Some test calls to the Hungarian central bank's API (Magyar Nemzeti Bank, "Hungarian National Bank").

The API is a public SOAP API.

Requirements

Notes, how-tos

List available operations from the API

First, get an overview of all available operations and their call signatures:

python -mzeep https://www.mnb.hu/arfolyamok.asmx?wsdl

Response:

Service: MNBArfolyamServiceSoapImpl
     Port: CustomBinding_MNBArfolyamServiceSoap (Soap11Binding: {http://tempuri.org/}CustomBinding_MNBArfolyamServiceSoap)
         Operations:
            GetCurrencies() -> GetCurrenciesResult: xsd:string
            GetCurrencyUnits(currencyNames: xsd:string) -> GetCurrencyUnitsResult: xsd:string
            GetCurrentExchangeRates() -> GetCurrentExchangeRatesResult: xsd:string
            GetDateInterval() -> GetDateIntervalResult: xsd:string
            GetExchangeRates(startDate: xsd:string, endDate: xsd:string, currencyNames: xsd:string) -> GetExchangeRatesResult: xsd:string
            GetInfo() -> GetInfoResult: xsd:string

The zeep library use the first defined service by default.
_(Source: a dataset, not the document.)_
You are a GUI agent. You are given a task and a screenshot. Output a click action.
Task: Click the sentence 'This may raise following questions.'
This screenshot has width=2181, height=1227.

Some example calls:

result = client.service.GetCurrencies()
result = client.service.GetInfo()
result = client.service.GetCurrencyUnits('EUR')

Converting the returned data

The zeep should convert the XML from the API into a dict but the API somehow returns an invalid/incomplete XML.

I use the xmltodict library manages to do it.

I then structure the data the way I want in the prepare_data() function.

The data converted into JSON looks like this (extract only):

{
    "date": "2021-09-28",
    "rates": {
        "AUD": {
            "unit": "1",
            "value": "223,72"
        },
        "BGN": {
            "unit": "1",
            "value": "183,76"
        },
        "BRL": {
            "unit": "1",
            "value": "57,06"
        },
        "JPY": {
            "unit": "100",
            "value": "276,48"
        }
    }
}

This allows me to access the results this way:

print(final_dict["rates"]["AUD"])
{'unit': '1', 'value': '223,72'}
# 1 AUD = 223,72 HFU

print(final_dict["rates"]["JPY"])
{'unit': '100', 'value': '276,48'}
# 100 JPY = 276,48 HFU

The data structure is of course modifiable.